Pour ce faire, voici les 10 mesures qu’ils préconisent :
1. Stopper tout nouveau contrats d’import de gaz avec la Russie
2. Aller vers des fournisseurs alternatifs, pour environ 30 milliards de mètres cubes
L’AIE précise qu’en théorie, L’UE pourrait augmenter les apports de GNL à court terme d’environ 60 milliards de mètres cube par rapport à l’import moyen en 2021, cependant cela signifierait des marchés de GNL très tendus.
3. Introduire des obligations minimales de stockage de gaz pour améliorer le marché.
Stocker le gaz permet de répondre aux fluctuations saisonnières de la demande, et à toute situation imprévue (Pénuries de l’offre, tensions géopolitiques… qui font augmenter le prix du marché) l’analyse suggère la nécessité d’un niveau de remplissage de 90% au 1er octobre, avec une injection d’environ 18 milliards de mètres cube.
4. Accélérer le déploiement de nouveaux projets éoliens et solaires.
Cette année, les estimations prévoient déjà une augmentation de 15% de la production éolienne et solaire de l’UE (soit 100 TWh) par rapport à 2021. Un effort politique sur la ponctualité de l’obtention des permis sur des parcs déjà en construction avancerait leur date de mise en route, et pourrait générer 20 Twh supplémentaires au cours de la prochaine année. Une accélération du déploiement des panneaux solaires particuliers via un programme de subvention de 20% des coûts pourrait doubler le rythme des investissements, et ainsi atteindre une production annuelle de 15 Twh. Au total, cela permettrait de réduire les besoins en gaz de 6 millions de m3.
5. Maximiser la production à partir de sources à faibles émissions existantes, soit : la bioénergie et le nucléaire.

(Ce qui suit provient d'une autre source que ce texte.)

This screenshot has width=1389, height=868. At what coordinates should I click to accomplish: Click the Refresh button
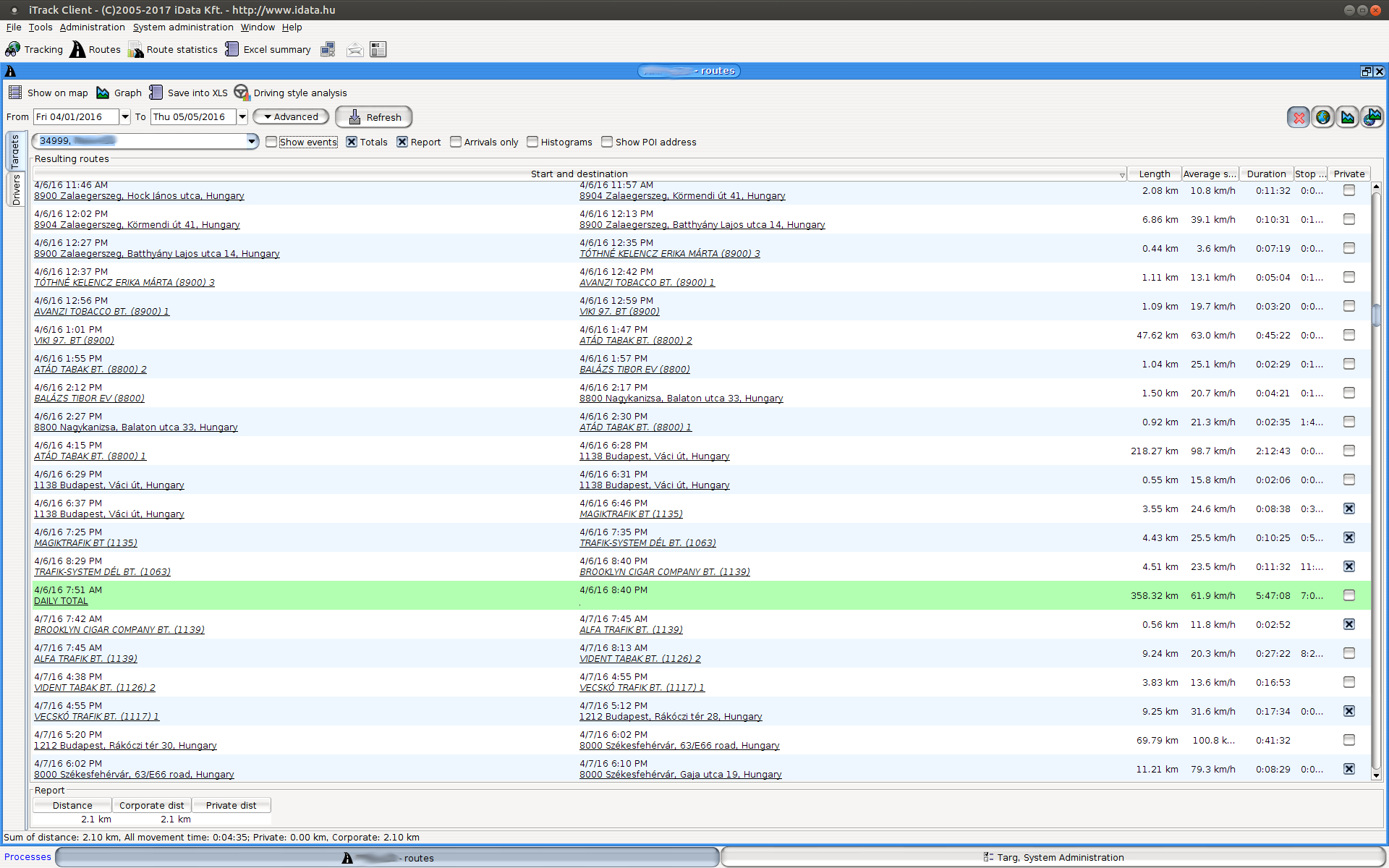coord(374,117)
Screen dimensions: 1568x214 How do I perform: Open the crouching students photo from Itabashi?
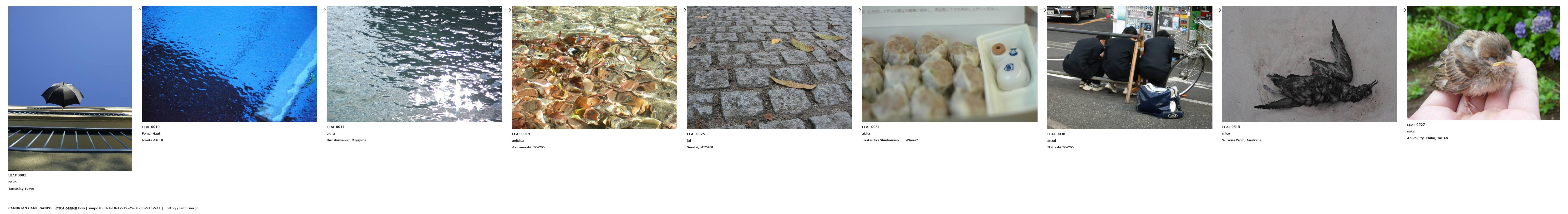(1130, 68)
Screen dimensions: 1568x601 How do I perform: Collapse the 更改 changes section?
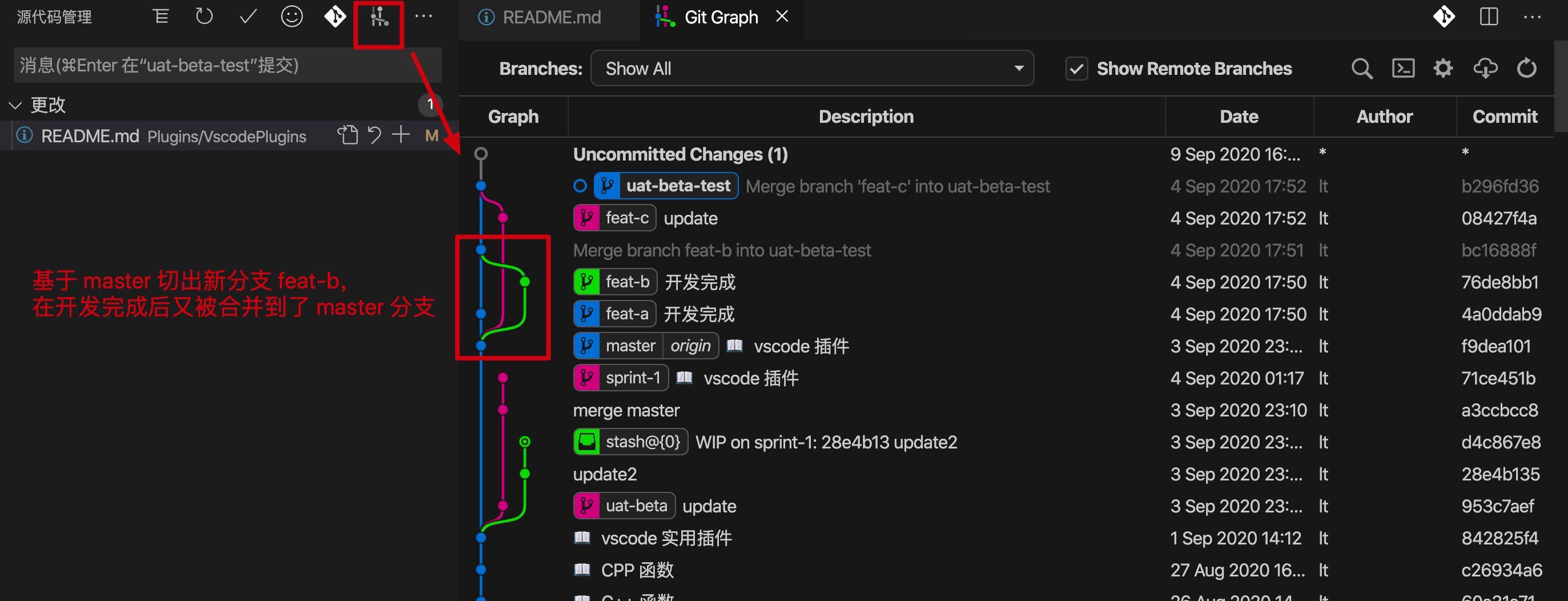pyautogui.click(x=16, y=105)
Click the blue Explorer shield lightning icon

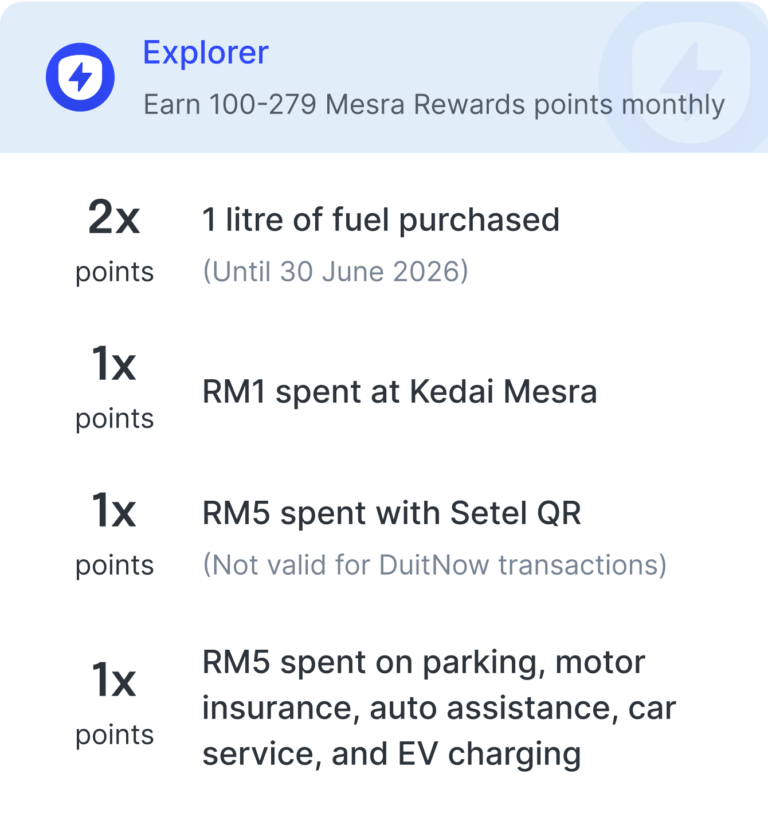coord(80,77)
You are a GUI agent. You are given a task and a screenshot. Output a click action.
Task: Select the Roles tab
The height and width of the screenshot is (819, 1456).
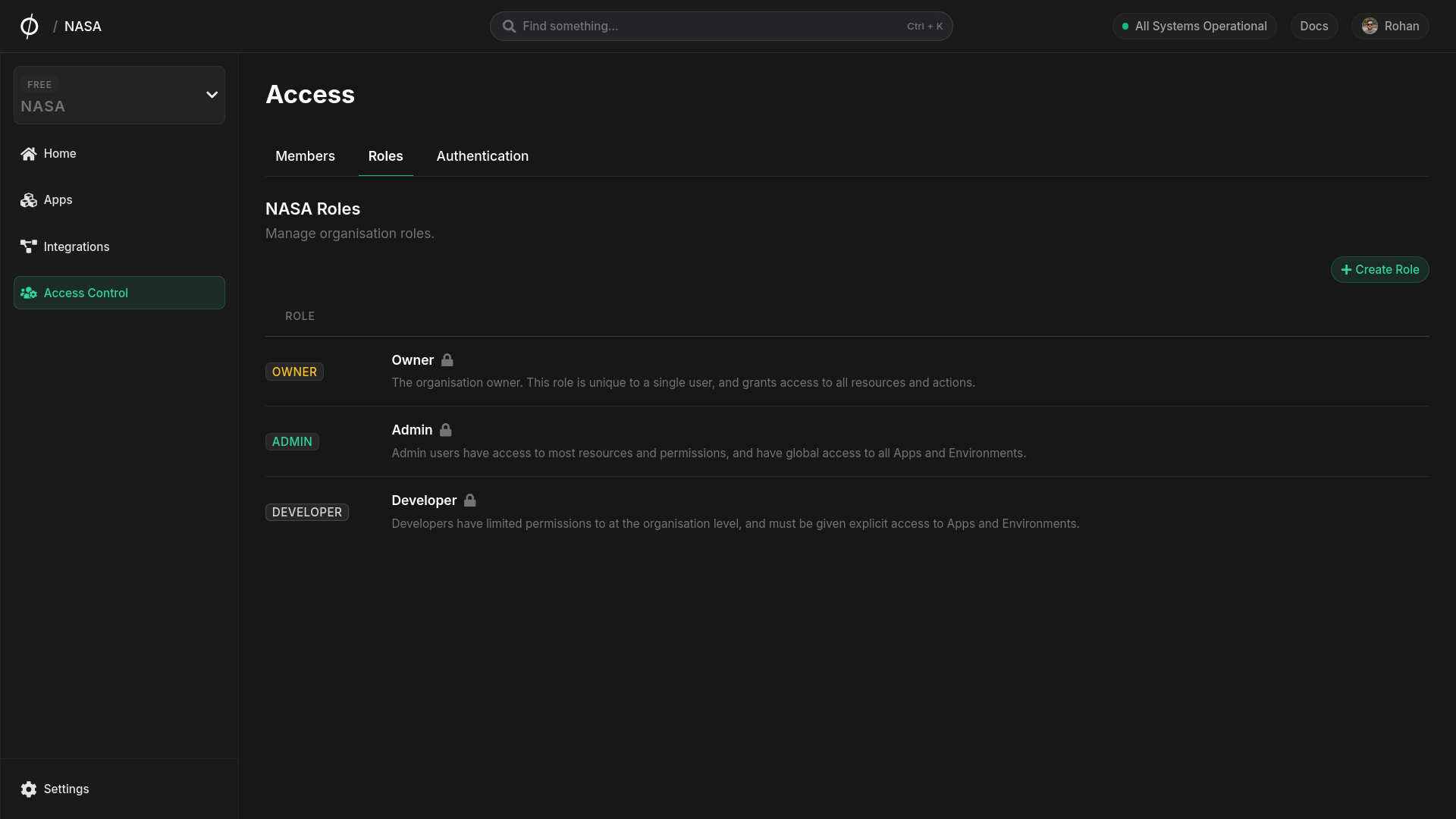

Les réacteurs fermés en 2021 devraient être opérationnels, ainsi que le nouveau réacteur en Finlande, ce qui donne une prévision de production jusqu’à 20 Twh supplémentaires en 2022. Il est également recommandé de reporter temporairement la fermeture des 4 réacteurs nucléaires prévus en 2022 et 2023. Cela permettrait de réduire la demande de l’UE en gaz de près d’1 milliard de mètres cube par mois. Les centrales bioénergétiques de l’UE n’ont fonctionné qu’à environ 50% de leurs capacités en 2021. Elles pourraient produire jusqu’à 50 Twh de plus en 2022. Au total, ce serait 70 Twh supplémentaires, réduisant de 13 milliards de mètres cube la consommation de gaz.
6. Adopter des mesures à court terme pour abriter les consommateurs d’électricité vulnérables aux prix élevés.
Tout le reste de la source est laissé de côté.